When I was a child, we went to Spain most summers. We flew to Malaga, then we drove along the coast to Velez Malaga, turned inland and headed into the mountains to a tiny village just beyond a slightly less tiny village called Periana. It took three hours and destroyed the average hire car. These days, the flight is more trying than it used to be. But the drive takes an hour and, on last week’s visit, we lost just one hubcap.

However, it wasn’t just the car rental bill that surprised us on our return this year. It was the remnants of the property bubble. The fact that much of the Costa del Sol is an overdeveloped hellhole is hardly news, but I wasn’t expecting the signs of mania to have moved so far inland. The road to Periana is almost entirely flanked by flats and mini villas.
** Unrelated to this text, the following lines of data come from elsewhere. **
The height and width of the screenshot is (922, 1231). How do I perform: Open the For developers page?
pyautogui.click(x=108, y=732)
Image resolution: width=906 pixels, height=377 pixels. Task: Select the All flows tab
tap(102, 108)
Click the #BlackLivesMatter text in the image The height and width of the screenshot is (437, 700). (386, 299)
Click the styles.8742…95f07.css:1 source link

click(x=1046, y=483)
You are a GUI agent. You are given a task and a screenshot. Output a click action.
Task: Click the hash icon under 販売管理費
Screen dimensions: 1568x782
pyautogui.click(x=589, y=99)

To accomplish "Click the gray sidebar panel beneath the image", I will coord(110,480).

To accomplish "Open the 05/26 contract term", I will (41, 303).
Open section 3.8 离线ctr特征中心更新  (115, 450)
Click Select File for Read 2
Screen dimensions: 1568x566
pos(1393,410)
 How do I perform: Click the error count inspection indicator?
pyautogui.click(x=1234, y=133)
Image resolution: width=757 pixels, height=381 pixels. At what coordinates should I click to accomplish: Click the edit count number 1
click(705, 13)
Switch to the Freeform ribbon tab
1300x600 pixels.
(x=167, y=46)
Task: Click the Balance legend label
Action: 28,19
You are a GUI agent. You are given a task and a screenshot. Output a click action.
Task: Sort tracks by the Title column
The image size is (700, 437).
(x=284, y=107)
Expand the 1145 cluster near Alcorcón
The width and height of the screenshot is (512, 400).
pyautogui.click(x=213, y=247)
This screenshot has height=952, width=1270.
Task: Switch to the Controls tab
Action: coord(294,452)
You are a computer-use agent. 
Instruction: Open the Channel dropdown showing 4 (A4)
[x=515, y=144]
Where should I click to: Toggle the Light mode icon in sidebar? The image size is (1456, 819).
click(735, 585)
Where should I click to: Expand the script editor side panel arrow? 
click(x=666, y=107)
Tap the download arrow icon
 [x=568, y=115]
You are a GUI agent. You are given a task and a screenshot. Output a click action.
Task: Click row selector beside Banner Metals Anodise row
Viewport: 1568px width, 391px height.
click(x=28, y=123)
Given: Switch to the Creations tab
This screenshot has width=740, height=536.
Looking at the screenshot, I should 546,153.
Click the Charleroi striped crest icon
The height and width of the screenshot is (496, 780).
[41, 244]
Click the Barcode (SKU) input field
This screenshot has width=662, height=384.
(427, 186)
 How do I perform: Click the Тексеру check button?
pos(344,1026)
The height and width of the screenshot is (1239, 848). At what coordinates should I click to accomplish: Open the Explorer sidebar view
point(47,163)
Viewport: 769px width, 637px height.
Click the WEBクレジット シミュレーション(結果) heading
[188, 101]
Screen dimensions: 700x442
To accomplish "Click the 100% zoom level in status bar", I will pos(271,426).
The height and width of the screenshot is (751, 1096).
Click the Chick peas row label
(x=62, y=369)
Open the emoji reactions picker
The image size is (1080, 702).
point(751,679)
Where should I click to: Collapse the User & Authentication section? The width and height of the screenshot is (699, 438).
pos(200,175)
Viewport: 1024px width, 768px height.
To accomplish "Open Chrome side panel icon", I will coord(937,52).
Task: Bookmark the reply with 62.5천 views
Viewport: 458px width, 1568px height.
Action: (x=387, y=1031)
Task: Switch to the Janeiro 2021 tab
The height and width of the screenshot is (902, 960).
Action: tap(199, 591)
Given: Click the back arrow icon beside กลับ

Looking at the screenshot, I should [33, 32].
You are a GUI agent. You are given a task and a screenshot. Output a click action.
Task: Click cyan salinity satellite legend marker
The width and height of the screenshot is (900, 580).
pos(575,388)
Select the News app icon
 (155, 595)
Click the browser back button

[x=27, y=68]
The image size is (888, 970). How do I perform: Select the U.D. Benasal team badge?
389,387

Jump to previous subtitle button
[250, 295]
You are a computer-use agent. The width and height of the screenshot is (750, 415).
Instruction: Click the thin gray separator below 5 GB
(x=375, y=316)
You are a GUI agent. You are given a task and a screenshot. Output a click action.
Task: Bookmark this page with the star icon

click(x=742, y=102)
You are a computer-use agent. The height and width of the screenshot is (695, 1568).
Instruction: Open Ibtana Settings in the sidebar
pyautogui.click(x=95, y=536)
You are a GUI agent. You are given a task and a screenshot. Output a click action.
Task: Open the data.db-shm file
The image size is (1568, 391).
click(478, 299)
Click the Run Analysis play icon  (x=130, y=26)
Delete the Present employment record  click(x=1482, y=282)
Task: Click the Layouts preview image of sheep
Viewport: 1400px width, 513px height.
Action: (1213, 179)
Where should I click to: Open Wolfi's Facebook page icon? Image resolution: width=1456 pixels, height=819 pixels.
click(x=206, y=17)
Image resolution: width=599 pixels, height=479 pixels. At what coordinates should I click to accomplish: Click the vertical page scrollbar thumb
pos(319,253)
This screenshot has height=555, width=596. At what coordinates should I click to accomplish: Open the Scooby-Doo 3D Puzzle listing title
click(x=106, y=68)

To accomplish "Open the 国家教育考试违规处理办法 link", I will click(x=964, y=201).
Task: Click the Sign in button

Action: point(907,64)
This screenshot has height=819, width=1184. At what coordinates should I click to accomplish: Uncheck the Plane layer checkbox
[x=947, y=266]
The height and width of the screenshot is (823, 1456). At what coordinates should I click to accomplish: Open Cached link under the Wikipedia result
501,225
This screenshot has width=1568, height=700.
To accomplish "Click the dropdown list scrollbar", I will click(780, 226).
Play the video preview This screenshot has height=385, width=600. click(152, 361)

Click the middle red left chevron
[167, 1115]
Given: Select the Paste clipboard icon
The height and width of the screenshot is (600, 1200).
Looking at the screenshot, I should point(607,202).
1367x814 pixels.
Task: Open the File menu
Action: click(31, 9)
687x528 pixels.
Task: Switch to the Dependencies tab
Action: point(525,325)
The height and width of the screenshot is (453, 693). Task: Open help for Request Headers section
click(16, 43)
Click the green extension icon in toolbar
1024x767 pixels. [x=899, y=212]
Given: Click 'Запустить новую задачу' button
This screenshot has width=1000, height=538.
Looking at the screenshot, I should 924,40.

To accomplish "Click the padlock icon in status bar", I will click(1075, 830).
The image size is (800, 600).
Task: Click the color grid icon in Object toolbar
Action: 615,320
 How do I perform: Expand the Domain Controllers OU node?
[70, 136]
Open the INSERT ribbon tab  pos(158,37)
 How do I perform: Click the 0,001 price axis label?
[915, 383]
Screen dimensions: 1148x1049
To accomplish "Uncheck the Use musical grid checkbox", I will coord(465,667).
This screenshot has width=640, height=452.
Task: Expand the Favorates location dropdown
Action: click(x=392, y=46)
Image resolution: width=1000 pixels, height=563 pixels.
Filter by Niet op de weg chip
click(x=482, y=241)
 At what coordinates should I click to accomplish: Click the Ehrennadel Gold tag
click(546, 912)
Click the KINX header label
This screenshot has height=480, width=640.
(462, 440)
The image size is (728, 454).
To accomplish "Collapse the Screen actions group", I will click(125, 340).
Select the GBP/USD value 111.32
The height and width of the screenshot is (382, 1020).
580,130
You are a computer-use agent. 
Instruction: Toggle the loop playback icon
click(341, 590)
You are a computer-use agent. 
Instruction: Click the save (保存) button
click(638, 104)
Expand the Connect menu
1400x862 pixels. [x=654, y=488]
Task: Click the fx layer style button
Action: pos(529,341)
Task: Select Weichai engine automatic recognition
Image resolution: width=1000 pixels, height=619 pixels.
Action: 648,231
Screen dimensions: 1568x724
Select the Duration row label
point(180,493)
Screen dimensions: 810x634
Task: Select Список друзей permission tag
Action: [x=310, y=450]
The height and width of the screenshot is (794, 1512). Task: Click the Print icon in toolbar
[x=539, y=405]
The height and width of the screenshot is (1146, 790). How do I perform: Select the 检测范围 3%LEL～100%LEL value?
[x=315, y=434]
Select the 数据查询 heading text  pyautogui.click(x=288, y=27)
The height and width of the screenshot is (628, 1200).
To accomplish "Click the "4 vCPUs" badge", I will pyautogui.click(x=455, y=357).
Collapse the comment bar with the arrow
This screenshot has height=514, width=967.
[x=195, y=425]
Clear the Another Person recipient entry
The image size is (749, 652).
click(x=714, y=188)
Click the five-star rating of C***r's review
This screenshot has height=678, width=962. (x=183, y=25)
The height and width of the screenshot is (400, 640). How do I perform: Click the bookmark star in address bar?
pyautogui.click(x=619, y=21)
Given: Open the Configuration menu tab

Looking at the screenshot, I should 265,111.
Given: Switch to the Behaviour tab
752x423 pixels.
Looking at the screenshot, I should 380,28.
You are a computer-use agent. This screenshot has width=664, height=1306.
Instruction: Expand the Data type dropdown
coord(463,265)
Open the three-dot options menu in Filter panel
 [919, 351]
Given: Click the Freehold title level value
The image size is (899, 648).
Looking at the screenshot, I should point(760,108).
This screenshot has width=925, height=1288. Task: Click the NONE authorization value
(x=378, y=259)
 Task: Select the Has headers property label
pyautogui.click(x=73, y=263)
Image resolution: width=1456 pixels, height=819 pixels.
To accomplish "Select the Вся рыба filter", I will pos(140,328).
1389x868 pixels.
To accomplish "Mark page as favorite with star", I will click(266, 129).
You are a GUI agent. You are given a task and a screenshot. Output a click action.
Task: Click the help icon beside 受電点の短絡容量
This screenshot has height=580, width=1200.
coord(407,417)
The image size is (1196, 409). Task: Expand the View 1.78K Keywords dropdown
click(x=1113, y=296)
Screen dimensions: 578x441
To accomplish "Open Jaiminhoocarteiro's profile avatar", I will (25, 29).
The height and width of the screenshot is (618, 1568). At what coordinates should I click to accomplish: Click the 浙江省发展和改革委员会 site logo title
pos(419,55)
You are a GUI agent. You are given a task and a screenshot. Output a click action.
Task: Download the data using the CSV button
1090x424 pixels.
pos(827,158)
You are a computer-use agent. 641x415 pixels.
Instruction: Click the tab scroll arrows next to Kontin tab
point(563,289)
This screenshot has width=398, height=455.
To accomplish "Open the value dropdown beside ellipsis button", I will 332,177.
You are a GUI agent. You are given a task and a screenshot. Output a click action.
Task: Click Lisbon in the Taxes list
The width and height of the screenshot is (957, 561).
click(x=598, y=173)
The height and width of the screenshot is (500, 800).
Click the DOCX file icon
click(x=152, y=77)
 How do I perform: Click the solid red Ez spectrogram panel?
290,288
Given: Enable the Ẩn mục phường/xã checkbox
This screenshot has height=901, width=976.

Most are half-finished: some have reinforcing rods sticking out of top storeys, suggesting there once was more to come; others are windowless; and more are completed but deserted.

It is hard to see how the market will clear. If Spain left the euro, the new peseta collapsed, and impoverished pensioners from the UK could pour in to survive in the cheap warmth, you might just match supply and demand. But failing an expectation of that, you would have to have a particularly high-risk tolerance to invest in today’s Torre del Mar.

In the UK, things aren’t quite so obvious. There are no half-built blocks, no empty resorts, no billboards outside ageing developments promising 100% financing.

At the same time, buy-to-let investors are thrilled by the fact that tight credit and high prices mean the number of people being forced to rent rather than buy is rising fast. According to the Halifax, 64% of renters aged 20-45 do not think they will ever be able to buy. They can’t come up with the right deposits or persuade mortgage lenders that they are a good bet (67% see little point in even applying). So rents are rising, and we are apparently soon to be a ‘nation of renters’ – a state of affairs that will make those cashed up and clever enough to buy the right portfolios of flats very rich indeed.

But this is, of course, nonsense.

The truth is that buying to let in the UK now is no less dangerous than doing so in Spain. The bulls are keen on pointing out that gross yields currently come in at about 7%.

But while that sounds nice, it is pretty pathetic. Take off maintenance, voids and bad tenants and odds are that the average net yield is well below 3%. Take inflation at around 4% into account and the real gross yield is, at best, 3% – making the real net yield almost definitely negative.

When prices are rising, that might not matter to an investor. When they are falling, it has to. And, while bare reinforcing rods aren’t exactly the norm in the Home Counties, UK house prices are falling and will continue to do so.

The key point – and the one that investors should keep firmly in mind – is that the UK base rate at 0.5% is not normal. It was never this low in the 18th century, in the 19th century or indeed in the 20th century. Up until our recent crisis, the floor for rates was always 2%. It has also always hovered a couple of percent above inflation and that is, eventually, where it will return to.

When it starts to do so, mortgages will become less affordable, the forced selling will finally begin, and prices will fall. A report just out from Morgan Stanley has house prices down another 10% by the end of next year (so, 15-18% if you include inflation).

This isn’t good news for landlords. Not only are they likely to make capital losses, but falling prices mean we won’t be a nation of renters for long. When prices fall to the right level (or overshoot on the way down) and credit returns, renters will turn into buyers and we’ll be back to our usual status – as a nation of frantic property-ladder climbers.

When will that be? Back in the mid-1990s, the average gross yield was around 9.5%. That may not sound much above the 7% being claimed today, but it is. Then, consumer price index inflation was 1.6%, so the real gross yield was not 3% but more than 8%. That’s the kind of number would-be investors should be waiting for if they really want to catch the bottom of the market.

● On another matter, I wrote here recently about the difficulty of getting exposure to a basket of Asian currencies. However, if you aren’t bothered about the basket bit and just want to hold renminbi, there is a simple way to do so. Go to the Bank of China (in London, Birmingham, Manchester or Glasgow) and open a sterling account and a renminbi account. Then, put money into the former and transfer it to the latter. Now you hold renminbi. I haven’t tried this myself, but am assured by the Bank of China that it is very straightforward.